Casual research, typically conducted over a glass of wine somewhere suitably shabby or hipster or both, has led me to the conclusion that those that work in art are, for the most part, pretty shit at seeing art when it’s not en route to your desk or a meeting.
|The exquisite Pae White en route to my desk...|
Making the effort to see art for fun and/or cultural stimulation and/or intellectual enlightenment can be hard work – it’s rarely casual. By definition I don’t think it can be. At least that’s what I’ve been telling myself for nearly five years now to explain the fact that I’ve never once been to First Thursday.
And you’d think First Thursday would be a breeze – the first Thursday evening of the month, late night openings across east London, booze, conversation en masse, a bus from Whitechapel Gallery if you’re organised enough to book in time. But I’ve never gone. I think because if you’re going to make the effort to see art – which, you should – then don’t dress it up with distracting temptations like booze and conversation.
I went to my first First Thursday last week with my friend Hannah. We met at Whitechapel, did an obligatory spin through the Gerard Byrne exhibition (I’m telling myself I saw his work at Documenta so five minutes here isn’t horrendously disrespectful) and then headed off along Commercial Street in search of some art. Except we decided to stop at the Commercial Tavern for a drink and by the time we were finished there it was time to head to Night Jar for a pre-booked engagement with some experimental cocktails.

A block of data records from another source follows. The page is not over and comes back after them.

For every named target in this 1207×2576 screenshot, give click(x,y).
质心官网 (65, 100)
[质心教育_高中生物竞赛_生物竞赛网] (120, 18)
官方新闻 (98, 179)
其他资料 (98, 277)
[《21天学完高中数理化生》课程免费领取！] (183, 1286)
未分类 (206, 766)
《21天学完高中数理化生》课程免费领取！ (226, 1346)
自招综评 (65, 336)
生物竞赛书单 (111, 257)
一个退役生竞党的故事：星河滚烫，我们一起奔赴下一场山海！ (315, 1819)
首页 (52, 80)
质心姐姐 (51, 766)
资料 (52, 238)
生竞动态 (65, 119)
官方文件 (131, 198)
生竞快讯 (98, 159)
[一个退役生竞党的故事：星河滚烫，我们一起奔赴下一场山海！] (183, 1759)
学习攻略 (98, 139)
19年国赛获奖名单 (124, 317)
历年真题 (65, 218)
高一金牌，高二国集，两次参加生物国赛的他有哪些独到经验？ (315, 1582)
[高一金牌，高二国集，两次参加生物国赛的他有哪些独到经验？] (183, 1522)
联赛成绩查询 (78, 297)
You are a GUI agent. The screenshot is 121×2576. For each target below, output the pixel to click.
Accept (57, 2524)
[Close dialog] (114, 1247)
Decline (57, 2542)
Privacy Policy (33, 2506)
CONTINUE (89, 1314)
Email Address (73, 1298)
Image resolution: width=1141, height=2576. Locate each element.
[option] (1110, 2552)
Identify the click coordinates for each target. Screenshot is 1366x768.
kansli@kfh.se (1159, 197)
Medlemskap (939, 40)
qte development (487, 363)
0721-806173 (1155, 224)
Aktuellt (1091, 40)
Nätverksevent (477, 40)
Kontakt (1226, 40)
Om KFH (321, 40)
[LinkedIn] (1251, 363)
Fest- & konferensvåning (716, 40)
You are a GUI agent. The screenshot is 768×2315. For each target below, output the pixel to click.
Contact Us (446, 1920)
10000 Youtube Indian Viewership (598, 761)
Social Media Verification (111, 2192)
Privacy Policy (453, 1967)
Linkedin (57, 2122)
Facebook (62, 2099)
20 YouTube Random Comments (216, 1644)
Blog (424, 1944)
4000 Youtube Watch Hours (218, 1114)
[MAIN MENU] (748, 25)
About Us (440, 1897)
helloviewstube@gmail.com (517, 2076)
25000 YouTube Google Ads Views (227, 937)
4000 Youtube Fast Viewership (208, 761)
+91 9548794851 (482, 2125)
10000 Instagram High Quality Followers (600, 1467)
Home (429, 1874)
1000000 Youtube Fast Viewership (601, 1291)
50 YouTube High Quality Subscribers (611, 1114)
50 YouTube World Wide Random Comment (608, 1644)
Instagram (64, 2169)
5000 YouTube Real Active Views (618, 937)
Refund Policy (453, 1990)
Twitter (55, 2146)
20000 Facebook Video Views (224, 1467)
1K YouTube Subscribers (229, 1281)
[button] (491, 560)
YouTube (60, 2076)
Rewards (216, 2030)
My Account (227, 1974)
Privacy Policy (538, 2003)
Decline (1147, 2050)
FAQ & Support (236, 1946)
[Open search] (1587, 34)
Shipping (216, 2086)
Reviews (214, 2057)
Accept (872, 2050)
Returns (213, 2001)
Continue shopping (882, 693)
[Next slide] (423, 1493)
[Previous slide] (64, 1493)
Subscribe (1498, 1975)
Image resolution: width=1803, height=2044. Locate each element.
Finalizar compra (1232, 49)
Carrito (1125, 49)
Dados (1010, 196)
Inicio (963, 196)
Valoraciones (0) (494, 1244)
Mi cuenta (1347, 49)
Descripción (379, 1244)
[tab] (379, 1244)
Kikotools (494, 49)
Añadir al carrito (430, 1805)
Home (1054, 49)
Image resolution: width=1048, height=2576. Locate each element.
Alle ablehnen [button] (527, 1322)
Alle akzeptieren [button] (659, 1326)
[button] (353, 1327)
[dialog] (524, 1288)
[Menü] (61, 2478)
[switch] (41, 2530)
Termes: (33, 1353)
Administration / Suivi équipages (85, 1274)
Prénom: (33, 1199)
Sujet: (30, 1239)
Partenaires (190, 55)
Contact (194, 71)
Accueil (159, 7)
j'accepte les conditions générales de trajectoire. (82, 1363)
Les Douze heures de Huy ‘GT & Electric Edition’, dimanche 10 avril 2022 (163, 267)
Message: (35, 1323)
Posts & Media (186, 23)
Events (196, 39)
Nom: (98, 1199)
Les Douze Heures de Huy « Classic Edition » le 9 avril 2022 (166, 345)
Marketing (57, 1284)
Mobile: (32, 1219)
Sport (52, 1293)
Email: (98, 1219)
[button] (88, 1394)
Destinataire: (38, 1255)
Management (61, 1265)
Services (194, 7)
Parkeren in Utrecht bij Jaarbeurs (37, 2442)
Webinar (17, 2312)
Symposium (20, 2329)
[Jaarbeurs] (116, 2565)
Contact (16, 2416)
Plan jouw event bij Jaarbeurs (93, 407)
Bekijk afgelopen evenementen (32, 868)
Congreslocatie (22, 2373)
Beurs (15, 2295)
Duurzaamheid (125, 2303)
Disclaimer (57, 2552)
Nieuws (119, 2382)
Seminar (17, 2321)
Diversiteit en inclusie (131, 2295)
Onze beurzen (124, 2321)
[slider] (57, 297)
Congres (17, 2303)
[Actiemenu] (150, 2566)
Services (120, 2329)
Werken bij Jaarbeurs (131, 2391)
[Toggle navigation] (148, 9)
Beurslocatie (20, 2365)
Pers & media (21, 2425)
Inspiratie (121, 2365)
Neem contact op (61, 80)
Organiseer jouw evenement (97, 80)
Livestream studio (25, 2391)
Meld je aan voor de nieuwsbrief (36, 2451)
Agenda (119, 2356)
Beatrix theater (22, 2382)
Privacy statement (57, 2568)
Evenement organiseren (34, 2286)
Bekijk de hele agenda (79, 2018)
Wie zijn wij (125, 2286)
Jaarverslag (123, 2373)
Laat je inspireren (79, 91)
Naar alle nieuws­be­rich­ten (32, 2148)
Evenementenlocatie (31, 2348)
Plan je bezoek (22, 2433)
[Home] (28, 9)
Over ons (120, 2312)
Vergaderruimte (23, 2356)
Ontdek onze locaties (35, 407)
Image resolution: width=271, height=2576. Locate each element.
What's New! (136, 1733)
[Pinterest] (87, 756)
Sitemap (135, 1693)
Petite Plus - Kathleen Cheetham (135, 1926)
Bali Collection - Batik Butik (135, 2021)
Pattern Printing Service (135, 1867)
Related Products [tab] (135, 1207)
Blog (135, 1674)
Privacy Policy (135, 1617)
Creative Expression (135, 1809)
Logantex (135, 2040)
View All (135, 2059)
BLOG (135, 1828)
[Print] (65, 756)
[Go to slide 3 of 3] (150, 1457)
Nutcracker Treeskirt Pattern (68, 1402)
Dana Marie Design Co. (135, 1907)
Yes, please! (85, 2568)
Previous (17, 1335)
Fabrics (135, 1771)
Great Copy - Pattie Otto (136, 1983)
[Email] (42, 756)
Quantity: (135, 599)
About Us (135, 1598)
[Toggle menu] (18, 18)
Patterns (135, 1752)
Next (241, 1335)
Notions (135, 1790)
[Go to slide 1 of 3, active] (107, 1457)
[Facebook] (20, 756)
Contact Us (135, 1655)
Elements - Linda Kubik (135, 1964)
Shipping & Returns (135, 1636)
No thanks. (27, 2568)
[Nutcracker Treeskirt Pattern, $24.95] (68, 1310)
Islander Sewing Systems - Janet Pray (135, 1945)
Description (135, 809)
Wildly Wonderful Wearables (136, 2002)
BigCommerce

Did we see any art? Not really. Did we see crowds of people milling out the front of galleries drinking and talking and not seeing any art? Well yes. Perhaps I’ll have more luck with Last Fridays.
I think because on some level I knew I’d fail First Thursday, I made a concerted effort to get out not just on Friday, but Saturday too, to see a couple of events and exhibitions that had caught my attention.
On Friday, after a morning spent in-conversation with first year students at Central St Martins, I took the rest of the afternoon off and went to Southbank, to the Women of the World Festival. Chiefly I went to see my talented friend, the artist Phoebe Davies. She had a stall there, a development of her project Nailwraps: Influences that she started last year in collaboration with groups of women exploring ideas of feminism, female heroes, expectations and influence. All using the brilliant and quietly subversive medium of nail wraps.
There’s so much I love about this project – not least the way it locates conversations about aspiration, inspiration and female brilliance within that intimate, very female space of the manicure bar, swapping Grazia gossip for ideas of empowerment and recognition and achievement. Unsurprisingly she was in high demand but I’m so excited to see how the project continues to develop.
|Me and the Guerrilla Girls giving art world sexism the finger|
On Saturday I met Nina for halloumi burgers at Borough before ambling along the river all the way to Pimlico for a Tate date. The beauty of this arrangement is that it not only exhausts a good ninety minutes of conversation before you get to the exhibition and can thus focus on the art-viewing task at hand, it also means you can have cake afterwards.
|Kurt Schwitters, EN MORN, 1947|
For as long as I can remember, since my earliest introductions to Dada, I’ve loved the work of Kurt Schwitters and the show at Tate is really wonderful. Seeing the textural quality of his many collages, his Merz pictures, up close and not reproduced in slick textbooks, which was how I first met them, was quite moving actually. To pick out snippets of discarded newspapers and bus tickets and magazine advertisements and have these mark them so explicitly of their moment of creation was incredible. Their texture gave them a physicality, made Schwitters hand in their creation feel almost tangible even 70 years later. I think what struck me most, before you got to the vitrines with letters sent from the Isle of Man as a prisoner of war, was the thought of these many works being made against the rising, real threat of Nazism. Schwitters’ work was shown at the infamous 1937 Degenerate Art exhibition in Munich, the same year he fled to Oslo.
|Kurt Schwitters, Untitled (Relief within Relief), 1942-5|
The politics and hideous reality of this time is only ever implied in his work, if even that, and yet it is unavoidably imbued with the gravity of its context. The end of the exhibition features installations by two contemporary artists, responding to the German artist’s influence and his famous Merzbau (his multi-room installations or environments). These works were commissioned by Tate and Cumbria-based Griezedale Arts (Schwitters lived out the last years of his life in the Lakes District) and were a clunky, tokenistic, disruptive end to the show. Which was a shame really but thankfully it didn’t diminish the overall poignancy and visual strength of the rest of the exhibition.
|Kurt Schwitters, Untitled (Quality Street), 1943|
It was a good weekend, one that mitigated the First Thursday fumble. And really, just proved my roundabout point, that occasionally it’s worth making the effort. And failing that point, my other one, that cocktails are a feasible alternative to anything.